Just a few minutes ago I stumbled upon a large cluster of Youtube videos arguing either for religion or atheism. God versus no god. I always cringe when reading the articles on these pages which are always (and so shamelessly) filled with fallacies of logic. God must exist because with out him we wouldn't have a purpose. God can't exist because science far surpasses religion. etc... All horrible arguments on both sides, the best arguments really do little else than tell why the other arguments are in fact fallacies, and do little to actually promote the side of the one arguing. I always tend to take the side of the atheists for a few rather fallacy filled reasons of my own. 1. The religious people whine too much. 2. I was raised in the Catholic Church and I guess I'm still young enough to be excited by fighting the system. 3. Scientists talk about things like black holes which are really awesome. One of my favorite quotes of all time is by known atheist Carl Sagan. The quote neither refutes nor promotes religion. It is a simple criticism of what I think is one of organized religions greatest weaknesses.

"In some respects, science has far surpassed religion in delivering awe. How is it that hardly any major religion has looked at science and concluded, "This is better than we thought! The Universe is much bigger than our prophets said, grander, more subtle, more elegant. God must be even greater than we dreamed"? Instead they say, "No, no, no! My god is a little god, and I want him to stay that way.""

Now I neither believe and don't believe in God at this point in my life and while I writhe in discomfort at the term agnosticism, I guess I technically fall into that category. The term itself seems so final though. Its like picking a side and I do not, nor probably ever know enough to pick a side. The problem with organized religion (which at this point in history has numerous times had to eat its own words and still come out on top) is it is final. It is concrete. Call me a cop-out or a coward but I can't handle the concrete. If there is a God in the sense most religious men and women seem to promote, then I anxiously await my stay in purgatory where hopefully the questions of the universe will be answered. If there is no God then I suppose I will rot and it won't really matter. At this point I secretly (and despairingly) believe that whatever force did create this universe (and I do believe the universe was created by some force we don't know about) is not something that will ever be allowed to comprehend or able to. Why would the force that created us have left us an afterlife? What is the nature of our beings? Is any of this real? At a realistic level do I even care? Probably not. As long as I am living this comfortable life that I live I am content not knowing the secrets of the universe (ish). To be honest all of it really bothers me.

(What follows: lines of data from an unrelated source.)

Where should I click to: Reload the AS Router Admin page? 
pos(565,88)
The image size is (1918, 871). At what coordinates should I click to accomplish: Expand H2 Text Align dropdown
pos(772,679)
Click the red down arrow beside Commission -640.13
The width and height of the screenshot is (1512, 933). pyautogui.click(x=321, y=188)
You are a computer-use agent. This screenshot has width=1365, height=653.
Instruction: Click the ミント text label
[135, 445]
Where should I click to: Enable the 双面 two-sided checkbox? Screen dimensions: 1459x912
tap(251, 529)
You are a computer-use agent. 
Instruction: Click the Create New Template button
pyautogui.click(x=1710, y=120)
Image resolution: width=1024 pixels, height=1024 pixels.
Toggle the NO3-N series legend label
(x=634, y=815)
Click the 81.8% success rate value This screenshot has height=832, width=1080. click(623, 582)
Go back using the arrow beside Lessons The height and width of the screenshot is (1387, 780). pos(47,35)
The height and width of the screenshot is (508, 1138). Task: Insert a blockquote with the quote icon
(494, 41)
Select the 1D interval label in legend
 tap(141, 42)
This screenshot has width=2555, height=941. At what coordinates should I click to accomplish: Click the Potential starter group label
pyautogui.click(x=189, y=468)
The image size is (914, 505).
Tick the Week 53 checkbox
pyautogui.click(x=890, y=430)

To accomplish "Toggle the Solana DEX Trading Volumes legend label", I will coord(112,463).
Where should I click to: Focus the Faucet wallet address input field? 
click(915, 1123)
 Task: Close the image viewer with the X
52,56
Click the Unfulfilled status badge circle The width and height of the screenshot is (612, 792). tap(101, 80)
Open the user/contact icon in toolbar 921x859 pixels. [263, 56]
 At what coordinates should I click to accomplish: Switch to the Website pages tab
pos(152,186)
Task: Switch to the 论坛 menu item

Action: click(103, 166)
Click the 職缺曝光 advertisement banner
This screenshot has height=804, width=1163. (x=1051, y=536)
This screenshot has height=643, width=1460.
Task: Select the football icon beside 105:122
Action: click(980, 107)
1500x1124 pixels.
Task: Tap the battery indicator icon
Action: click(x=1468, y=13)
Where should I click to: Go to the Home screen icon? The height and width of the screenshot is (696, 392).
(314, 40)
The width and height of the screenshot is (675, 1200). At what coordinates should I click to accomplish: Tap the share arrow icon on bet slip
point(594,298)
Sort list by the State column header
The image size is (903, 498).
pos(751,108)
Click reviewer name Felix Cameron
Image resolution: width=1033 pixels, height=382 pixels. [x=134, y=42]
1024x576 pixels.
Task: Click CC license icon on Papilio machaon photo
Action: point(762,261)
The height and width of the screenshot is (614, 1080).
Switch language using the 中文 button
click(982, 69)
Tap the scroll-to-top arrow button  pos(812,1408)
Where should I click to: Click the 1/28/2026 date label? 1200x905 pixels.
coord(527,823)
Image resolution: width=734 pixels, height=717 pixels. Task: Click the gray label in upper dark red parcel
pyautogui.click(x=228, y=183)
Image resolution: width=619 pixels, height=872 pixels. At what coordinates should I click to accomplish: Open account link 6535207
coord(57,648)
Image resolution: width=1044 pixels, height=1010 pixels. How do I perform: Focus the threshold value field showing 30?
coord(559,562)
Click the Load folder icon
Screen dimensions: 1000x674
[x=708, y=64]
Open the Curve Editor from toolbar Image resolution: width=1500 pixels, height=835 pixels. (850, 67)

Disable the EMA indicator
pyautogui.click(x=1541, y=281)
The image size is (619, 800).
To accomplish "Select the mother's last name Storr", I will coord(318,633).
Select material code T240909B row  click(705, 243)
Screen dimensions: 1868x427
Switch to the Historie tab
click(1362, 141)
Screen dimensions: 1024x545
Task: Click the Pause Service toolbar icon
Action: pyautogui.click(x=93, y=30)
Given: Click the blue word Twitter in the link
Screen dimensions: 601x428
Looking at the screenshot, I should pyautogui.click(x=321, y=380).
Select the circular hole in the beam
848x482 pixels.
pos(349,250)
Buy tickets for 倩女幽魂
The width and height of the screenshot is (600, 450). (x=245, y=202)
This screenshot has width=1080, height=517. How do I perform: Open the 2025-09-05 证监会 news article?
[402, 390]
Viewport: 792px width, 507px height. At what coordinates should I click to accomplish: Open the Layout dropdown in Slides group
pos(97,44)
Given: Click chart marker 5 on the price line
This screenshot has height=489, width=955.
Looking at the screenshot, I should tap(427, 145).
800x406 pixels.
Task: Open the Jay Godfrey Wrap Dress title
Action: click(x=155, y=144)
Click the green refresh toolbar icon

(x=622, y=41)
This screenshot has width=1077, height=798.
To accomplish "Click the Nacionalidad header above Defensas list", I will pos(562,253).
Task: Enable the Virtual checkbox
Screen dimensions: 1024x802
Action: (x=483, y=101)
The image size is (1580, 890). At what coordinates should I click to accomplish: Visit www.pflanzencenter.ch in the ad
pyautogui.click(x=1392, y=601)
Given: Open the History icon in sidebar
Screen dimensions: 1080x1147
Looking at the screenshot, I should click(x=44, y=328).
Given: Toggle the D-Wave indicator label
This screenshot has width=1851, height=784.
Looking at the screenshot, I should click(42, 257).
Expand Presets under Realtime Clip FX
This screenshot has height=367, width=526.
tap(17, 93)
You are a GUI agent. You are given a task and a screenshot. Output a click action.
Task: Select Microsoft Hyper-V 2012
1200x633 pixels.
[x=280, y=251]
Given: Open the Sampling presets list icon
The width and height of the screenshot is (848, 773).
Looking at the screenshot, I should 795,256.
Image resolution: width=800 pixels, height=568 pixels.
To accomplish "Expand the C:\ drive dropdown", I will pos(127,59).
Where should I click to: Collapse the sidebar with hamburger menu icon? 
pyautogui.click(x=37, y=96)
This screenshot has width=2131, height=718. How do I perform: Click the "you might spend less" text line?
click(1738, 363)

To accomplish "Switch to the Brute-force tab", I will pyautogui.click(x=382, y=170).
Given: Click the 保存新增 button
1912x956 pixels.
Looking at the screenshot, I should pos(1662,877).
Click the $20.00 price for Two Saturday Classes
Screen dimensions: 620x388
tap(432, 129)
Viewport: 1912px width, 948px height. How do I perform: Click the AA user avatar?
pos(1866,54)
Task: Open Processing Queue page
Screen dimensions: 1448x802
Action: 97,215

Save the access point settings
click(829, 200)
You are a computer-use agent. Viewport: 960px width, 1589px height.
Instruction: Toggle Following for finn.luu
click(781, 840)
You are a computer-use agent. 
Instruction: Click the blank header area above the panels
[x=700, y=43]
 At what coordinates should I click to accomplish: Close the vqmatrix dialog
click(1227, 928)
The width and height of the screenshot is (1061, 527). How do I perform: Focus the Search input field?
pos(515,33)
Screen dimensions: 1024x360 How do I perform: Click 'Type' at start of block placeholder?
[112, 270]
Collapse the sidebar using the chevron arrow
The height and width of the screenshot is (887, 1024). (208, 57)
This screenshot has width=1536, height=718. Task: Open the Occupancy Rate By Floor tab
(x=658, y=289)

The closest I have ever been to killing myself (which has admittedly never been very close) is to find out what happens in death. How can some people stand not knowing. Death would either answer the questions of the universe or end the desire for such knowledge. Hell would be a mental consciousness forever after death where none of our questions are ever answered I think. Heaven would be knowing what created us. I guess religion really is heaven on earth if it gives us answers to those questions. I don't really think it matters if the answers are scientific facts or not. Perception is always greater than reality and ideas are defined by the purpose they fulfill. If someone believes in a god I cannot prove them wrong. In a certain sense that makes them right because God fills whatever gap in their lives they put him in and that is what God is for. God fulfills the purposes people assign him (scientifically real or not) which makes him just as real as anything he could ever be. I think.